Please refer to the lvalue modification pattern discussed here: Python 2.7 - clean syntax for lvalue modification. The key observation is that str and int behave as values in Python (even though they're actually immutable objects under the hood). While you're observing that, please also observe that nothing is magically special about str or int. dict can be used in much the same ways, and I can think of many cases where ValueDict makes sense.

Solution 18

i ran into a peculiar behavior when trying to deep copy dictionary property of class w/o assigning it to variable

new = copy.deepcopy(my_class.a) doesn't work i.e. modifying new modifies my_class.a

but if you do old = my_class.a and then new = copy.deepcopy(old) it works perfectly i.e. modifying new does not affect my_class.a

I am not sure why this happens, but hope it helps save some hours! :)

Solution 19

Copying by using a for loop:

orig = {"X2": 674.5, "X3": 245.0}

copy = {}
for key in orig:
    copy[key] = orig[key]

print(orig) # {'X2': 674.5, 'X3': 245.0}
print(copy) # {'X2': 674.5, 'X3': 245.0}
copy["X2"] = 808
print(orig) # {'X2': 674.5, 'X3': 245.0}
print(copy) # {'X2': 808, 'X3': 245.0}

Solution 20

You can use directly:

dict2 = eval(repr(dict1))

where object dict2 is an independent copy of dict1, so you can modify dict2 without affecting dict1.

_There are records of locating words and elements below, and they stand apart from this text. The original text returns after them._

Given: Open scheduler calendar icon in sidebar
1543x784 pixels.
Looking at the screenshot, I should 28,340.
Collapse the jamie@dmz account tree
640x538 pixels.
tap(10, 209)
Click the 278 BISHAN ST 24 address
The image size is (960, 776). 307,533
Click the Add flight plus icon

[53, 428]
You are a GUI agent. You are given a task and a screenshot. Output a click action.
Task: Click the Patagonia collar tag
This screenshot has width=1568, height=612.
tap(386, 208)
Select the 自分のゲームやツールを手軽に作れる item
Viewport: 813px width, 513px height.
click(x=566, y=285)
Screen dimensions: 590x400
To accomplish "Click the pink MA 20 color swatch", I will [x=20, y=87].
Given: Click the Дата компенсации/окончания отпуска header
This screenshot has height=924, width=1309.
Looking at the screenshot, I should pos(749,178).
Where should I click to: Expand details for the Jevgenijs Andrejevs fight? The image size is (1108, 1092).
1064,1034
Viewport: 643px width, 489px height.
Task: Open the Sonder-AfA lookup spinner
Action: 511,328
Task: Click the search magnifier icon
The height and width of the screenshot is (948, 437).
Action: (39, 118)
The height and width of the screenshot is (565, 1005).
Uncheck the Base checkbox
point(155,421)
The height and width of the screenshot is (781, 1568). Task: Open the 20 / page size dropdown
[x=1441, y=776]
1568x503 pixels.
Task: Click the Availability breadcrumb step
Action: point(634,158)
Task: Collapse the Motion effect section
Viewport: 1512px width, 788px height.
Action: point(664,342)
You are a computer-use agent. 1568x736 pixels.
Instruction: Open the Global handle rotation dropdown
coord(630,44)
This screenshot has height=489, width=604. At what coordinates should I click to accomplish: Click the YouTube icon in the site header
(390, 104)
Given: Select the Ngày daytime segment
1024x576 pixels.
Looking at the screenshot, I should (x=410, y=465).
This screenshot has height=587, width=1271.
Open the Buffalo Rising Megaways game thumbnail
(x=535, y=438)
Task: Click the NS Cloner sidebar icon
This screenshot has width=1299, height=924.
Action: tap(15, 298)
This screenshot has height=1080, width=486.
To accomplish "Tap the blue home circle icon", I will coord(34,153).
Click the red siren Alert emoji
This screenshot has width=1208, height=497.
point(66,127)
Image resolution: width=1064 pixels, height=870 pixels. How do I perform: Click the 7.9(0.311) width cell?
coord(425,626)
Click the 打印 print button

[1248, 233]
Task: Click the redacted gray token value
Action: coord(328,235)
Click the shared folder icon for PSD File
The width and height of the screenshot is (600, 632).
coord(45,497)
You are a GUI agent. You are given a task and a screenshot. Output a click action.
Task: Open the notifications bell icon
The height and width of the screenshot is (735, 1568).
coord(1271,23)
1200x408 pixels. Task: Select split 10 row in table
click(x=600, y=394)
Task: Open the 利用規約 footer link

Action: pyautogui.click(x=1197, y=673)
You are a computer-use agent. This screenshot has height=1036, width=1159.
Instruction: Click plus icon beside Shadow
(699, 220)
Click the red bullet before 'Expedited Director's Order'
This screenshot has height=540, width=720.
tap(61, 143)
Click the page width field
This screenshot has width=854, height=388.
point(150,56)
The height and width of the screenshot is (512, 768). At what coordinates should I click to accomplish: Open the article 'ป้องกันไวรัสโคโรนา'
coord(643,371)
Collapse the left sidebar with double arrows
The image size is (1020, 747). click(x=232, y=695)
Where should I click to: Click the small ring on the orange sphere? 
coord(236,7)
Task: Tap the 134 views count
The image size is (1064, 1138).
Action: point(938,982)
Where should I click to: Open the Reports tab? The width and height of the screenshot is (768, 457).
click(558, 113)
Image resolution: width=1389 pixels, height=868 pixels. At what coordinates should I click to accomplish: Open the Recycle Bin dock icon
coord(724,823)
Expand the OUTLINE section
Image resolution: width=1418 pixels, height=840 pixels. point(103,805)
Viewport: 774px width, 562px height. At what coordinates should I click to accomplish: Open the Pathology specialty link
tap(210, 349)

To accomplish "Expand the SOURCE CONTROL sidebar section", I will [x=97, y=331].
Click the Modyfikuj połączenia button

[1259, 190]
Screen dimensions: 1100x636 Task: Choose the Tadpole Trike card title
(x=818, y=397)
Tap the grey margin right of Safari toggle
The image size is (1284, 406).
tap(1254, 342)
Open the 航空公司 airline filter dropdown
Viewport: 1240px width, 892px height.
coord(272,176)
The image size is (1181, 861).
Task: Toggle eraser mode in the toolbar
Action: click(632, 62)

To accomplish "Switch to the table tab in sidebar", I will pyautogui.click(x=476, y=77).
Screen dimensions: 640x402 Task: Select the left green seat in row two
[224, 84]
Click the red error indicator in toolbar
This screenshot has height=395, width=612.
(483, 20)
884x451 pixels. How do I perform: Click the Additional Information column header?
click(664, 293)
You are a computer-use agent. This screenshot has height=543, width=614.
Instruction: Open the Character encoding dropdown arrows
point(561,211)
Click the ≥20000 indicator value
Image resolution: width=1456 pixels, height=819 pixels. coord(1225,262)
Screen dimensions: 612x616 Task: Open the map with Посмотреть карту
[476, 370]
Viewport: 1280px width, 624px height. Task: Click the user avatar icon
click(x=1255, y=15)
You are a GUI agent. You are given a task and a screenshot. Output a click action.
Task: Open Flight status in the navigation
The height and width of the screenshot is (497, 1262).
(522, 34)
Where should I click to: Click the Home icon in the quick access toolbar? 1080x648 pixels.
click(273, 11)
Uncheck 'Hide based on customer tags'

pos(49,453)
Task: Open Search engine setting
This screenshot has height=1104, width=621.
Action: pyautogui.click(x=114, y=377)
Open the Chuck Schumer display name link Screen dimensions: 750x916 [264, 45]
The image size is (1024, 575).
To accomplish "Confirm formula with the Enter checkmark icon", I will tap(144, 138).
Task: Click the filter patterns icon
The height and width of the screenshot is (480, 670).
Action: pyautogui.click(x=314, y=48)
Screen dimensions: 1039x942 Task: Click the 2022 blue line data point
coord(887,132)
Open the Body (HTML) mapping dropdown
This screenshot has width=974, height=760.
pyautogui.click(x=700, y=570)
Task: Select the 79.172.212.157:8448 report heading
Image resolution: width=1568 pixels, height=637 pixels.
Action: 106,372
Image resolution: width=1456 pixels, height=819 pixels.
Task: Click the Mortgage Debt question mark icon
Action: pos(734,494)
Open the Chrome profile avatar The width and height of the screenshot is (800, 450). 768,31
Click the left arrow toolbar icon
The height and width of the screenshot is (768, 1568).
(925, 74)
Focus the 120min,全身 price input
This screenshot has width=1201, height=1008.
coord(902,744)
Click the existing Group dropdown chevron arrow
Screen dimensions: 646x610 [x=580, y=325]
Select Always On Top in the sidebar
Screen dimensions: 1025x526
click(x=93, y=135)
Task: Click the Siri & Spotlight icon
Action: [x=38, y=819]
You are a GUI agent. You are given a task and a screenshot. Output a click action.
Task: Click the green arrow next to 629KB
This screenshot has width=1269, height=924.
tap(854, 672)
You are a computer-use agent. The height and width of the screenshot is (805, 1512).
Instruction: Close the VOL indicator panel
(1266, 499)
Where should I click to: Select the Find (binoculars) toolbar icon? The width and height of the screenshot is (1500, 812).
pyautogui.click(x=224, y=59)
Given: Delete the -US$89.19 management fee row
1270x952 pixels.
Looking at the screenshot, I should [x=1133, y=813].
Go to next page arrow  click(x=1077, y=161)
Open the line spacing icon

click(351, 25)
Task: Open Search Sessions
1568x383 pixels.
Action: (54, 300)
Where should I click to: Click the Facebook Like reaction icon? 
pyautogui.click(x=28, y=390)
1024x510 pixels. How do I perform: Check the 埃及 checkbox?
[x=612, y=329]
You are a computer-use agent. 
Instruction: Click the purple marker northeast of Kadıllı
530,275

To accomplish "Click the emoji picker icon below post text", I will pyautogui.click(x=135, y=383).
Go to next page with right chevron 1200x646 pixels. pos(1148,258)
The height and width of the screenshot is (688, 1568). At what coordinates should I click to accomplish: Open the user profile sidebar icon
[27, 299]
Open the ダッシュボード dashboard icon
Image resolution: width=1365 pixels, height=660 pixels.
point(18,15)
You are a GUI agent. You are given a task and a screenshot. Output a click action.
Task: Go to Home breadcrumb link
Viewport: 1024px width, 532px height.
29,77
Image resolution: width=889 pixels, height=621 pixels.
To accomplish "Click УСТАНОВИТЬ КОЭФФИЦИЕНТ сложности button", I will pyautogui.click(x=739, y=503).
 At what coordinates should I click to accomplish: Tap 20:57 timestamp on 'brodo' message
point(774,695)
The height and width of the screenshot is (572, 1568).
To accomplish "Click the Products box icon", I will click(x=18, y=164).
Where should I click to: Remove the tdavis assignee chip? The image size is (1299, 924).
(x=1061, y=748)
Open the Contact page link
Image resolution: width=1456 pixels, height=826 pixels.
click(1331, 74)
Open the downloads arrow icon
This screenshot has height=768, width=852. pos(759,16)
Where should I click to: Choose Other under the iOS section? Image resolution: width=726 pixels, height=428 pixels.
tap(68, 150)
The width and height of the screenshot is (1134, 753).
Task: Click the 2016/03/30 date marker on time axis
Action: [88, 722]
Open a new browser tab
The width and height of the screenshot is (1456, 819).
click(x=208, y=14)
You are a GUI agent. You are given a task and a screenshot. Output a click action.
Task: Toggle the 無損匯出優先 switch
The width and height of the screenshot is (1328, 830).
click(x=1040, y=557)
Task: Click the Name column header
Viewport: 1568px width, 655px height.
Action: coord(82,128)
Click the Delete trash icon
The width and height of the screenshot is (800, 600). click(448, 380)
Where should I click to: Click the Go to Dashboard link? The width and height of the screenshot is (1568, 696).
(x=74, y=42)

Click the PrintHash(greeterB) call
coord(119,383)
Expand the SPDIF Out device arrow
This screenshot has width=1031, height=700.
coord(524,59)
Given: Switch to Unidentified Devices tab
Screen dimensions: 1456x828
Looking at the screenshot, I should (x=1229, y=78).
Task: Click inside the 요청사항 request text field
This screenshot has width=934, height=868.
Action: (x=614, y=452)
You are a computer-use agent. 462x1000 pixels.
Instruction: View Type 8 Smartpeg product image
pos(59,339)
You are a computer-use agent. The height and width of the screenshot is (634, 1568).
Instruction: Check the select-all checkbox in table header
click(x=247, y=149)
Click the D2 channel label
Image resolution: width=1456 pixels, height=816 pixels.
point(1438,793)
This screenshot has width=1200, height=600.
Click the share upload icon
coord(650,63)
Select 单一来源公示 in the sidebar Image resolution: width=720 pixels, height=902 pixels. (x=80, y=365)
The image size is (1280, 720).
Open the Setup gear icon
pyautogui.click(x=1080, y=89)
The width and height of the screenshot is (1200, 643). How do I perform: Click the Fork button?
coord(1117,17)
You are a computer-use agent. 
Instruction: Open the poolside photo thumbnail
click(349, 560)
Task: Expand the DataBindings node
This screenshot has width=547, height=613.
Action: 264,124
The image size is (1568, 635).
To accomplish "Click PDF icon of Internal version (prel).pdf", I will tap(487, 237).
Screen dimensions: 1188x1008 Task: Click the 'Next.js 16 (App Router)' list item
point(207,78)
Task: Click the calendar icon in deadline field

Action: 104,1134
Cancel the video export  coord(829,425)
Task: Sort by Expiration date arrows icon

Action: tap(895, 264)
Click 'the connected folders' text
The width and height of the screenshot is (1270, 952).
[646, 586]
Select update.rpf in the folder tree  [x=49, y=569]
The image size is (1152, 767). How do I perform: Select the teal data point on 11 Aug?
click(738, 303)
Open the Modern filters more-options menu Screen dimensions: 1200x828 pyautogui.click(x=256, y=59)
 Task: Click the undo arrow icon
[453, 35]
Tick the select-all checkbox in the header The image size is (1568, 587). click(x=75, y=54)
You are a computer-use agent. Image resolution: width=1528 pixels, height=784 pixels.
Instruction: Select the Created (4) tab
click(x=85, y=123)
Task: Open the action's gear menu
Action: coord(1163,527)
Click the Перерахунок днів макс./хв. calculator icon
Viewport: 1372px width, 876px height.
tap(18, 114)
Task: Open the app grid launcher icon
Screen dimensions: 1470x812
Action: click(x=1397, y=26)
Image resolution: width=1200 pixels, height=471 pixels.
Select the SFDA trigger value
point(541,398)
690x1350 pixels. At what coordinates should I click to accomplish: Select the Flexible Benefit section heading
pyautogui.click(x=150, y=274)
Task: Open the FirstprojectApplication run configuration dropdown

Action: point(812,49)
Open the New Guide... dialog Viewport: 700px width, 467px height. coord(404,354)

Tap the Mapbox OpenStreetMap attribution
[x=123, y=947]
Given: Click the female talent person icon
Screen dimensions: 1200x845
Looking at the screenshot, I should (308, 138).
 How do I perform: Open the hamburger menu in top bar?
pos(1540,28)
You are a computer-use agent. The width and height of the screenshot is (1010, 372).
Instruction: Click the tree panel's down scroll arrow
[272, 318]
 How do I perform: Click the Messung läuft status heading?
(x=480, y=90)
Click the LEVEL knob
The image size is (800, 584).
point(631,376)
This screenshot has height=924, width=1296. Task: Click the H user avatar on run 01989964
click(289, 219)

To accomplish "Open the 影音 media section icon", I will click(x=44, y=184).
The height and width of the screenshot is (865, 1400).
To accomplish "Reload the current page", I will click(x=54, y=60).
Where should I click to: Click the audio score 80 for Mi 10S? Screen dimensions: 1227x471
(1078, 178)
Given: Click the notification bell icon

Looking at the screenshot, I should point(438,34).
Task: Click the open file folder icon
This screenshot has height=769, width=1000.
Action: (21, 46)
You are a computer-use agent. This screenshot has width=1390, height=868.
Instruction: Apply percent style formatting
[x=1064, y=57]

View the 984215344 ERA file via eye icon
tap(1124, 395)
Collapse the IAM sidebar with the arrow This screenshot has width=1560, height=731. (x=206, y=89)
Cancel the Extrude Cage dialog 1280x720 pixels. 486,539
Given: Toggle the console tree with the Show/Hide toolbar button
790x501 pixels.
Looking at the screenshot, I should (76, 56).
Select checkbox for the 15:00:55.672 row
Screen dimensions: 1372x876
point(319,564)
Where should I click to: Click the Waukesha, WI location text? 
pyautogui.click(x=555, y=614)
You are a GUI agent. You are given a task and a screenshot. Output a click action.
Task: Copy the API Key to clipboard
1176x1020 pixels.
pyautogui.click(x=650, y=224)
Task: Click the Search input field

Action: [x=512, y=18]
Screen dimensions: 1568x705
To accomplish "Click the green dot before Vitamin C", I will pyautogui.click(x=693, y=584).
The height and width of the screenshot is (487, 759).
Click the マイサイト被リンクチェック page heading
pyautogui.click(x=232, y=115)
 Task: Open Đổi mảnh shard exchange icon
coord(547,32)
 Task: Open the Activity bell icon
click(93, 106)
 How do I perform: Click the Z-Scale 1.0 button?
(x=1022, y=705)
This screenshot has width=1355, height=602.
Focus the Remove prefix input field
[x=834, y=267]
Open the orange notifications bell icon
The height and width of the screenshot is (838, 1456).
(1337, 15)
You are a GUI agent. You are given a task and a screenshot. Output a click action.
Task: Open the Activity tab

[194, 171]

This works for any kind of object.

Solution 21

Another cleaner way would be using json. see below code

>>> a = [{"name":"Onkar","Address": {"state":"MH","country":"India","innerAddress":{"city":"Pune"}}}]
>>> b = json.dumps(a)
>>> b = json.loads(b)
>>> id(a)
2334461105416
>>> id(b)
2334461105224
>>> a[0]["Address"]["innerAddress"]["city"]="Nagpur"
>>> a
[{'name': 'Onkar', 'Address': {'state': 'MH', 'country': 'India', 'innerAddress': {'city': 'Nagpur'}}}]
>>> b
[{'name': 'Onkar', 'Address': {'state': 'MH', 'country': 'India', 'innerAddress': {'city': 'Pune'}}}]
>>> id(a[0]["Address"]["innerAddress"])
2334460618376
>>> id(b[0]["Address"]["innerAddress"])
2334424569880

To create another dictionary do json.dumps() and then json.loads() on the same dictionary object. You will have separate dict object.